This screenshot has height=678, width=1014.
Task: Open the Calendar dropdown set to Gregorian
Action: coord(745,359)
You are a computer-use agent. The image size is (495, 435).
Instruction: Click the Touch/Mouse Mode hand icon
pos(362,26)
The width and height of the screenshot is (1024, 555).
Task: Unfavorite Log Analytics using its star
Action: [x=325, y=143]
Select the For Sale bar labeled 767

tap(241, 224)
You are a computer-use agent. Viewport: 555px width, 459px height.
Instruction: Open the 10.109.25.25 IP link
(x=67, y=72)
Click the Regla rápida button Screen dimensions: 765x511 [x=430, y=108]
# # # # #
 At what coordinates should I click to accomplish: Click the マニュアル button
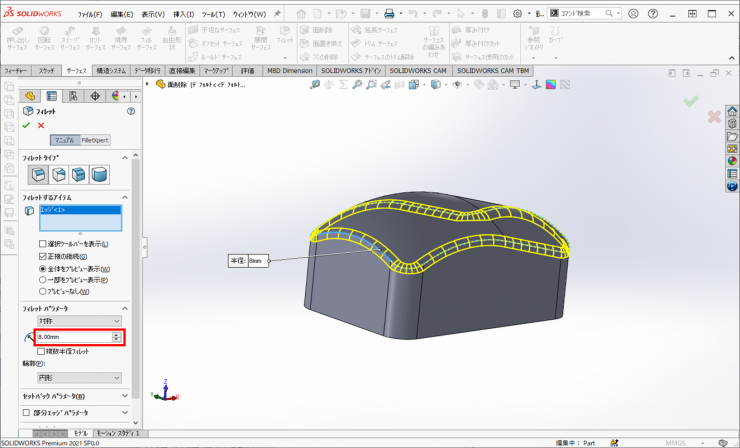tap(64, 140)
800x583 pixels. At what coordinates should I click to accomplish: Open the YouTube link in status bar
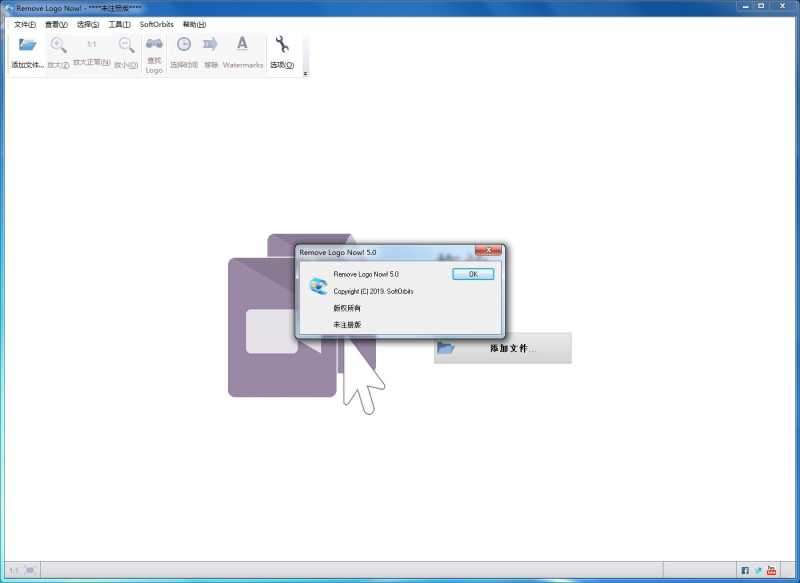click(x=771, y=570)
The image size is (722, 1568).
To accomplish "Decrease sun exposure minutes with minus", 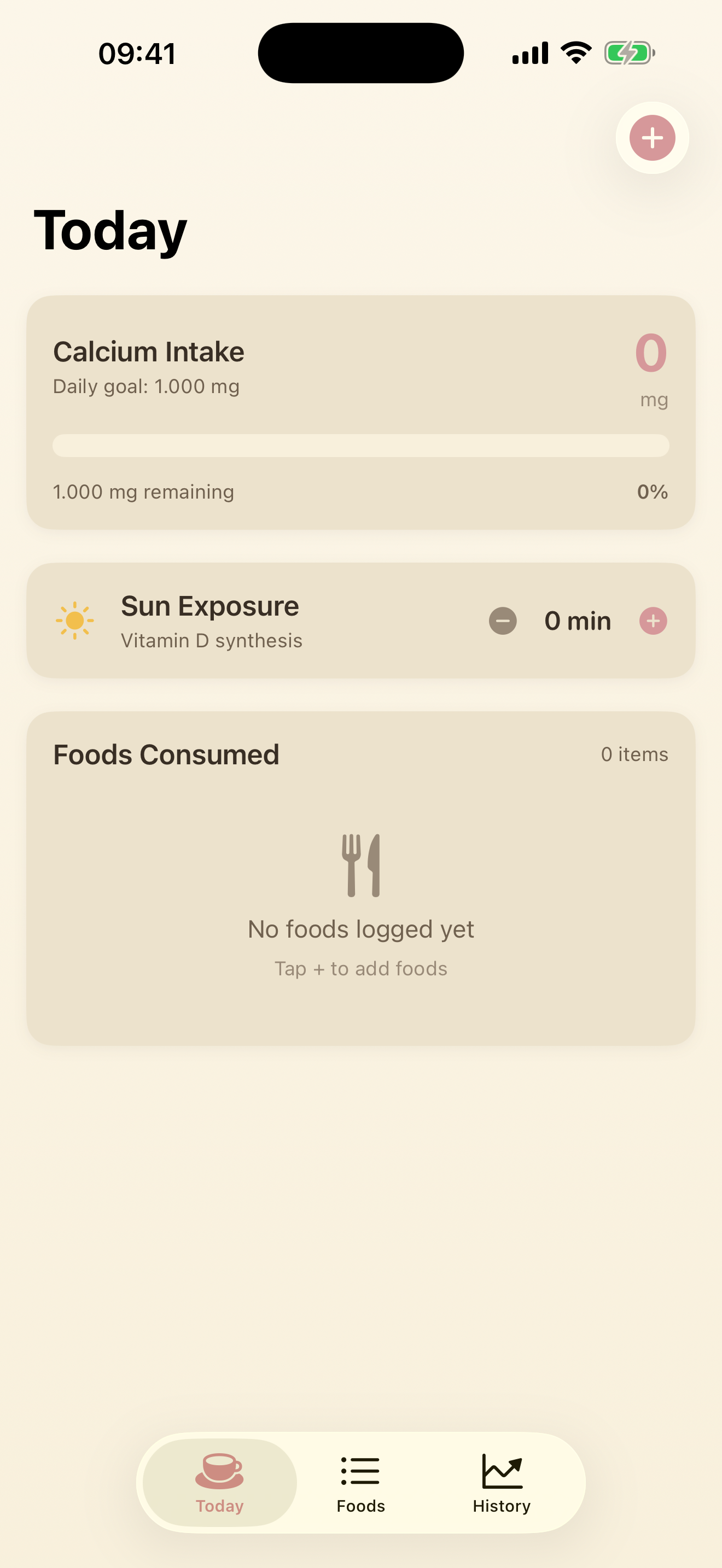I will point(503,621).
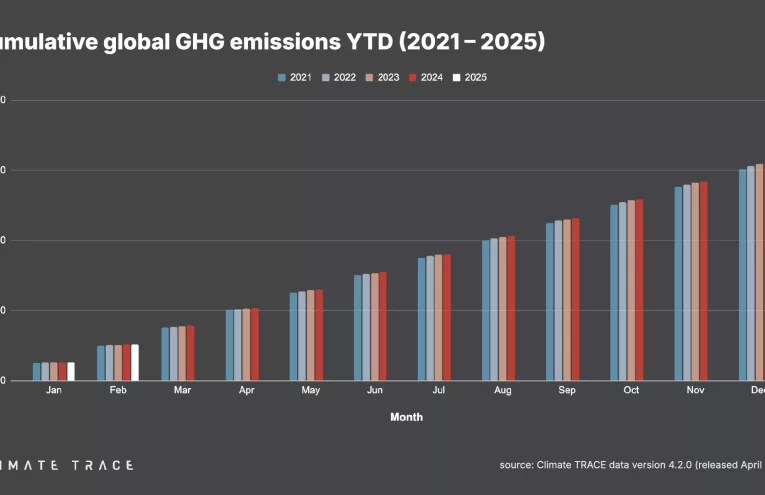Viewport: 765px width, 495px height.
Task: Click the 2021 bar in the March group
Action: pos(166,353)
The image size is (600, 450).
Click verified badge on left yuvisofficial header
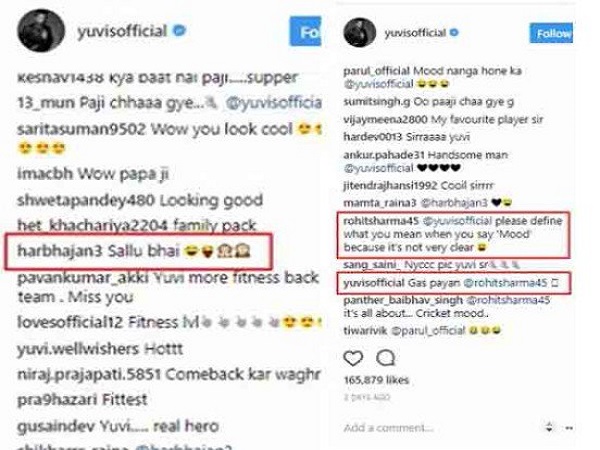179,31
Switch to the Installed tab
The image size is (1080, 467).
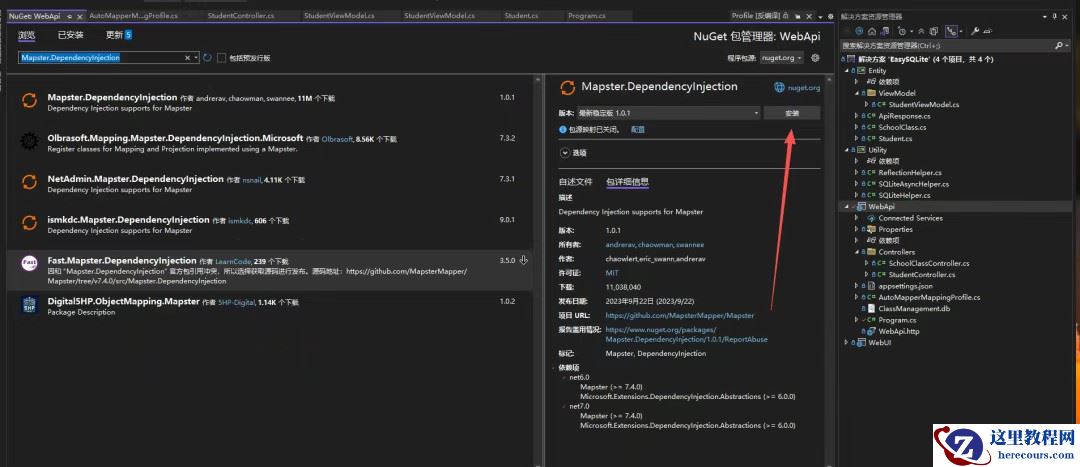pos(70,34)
# # # # #
**Activity:** Give back exactly the lines of the listing above that run from the line with "Instruction: Open the 10.109.25.25 IP link" to the line with "Click the Regla", inclusive.

**Output of the task:**
Instruction: Open the 10.109.25.25 IP link
(x=67, y=72)
Click the Regla rápida button Screen dimensions: 765x511 [x=430, y=108]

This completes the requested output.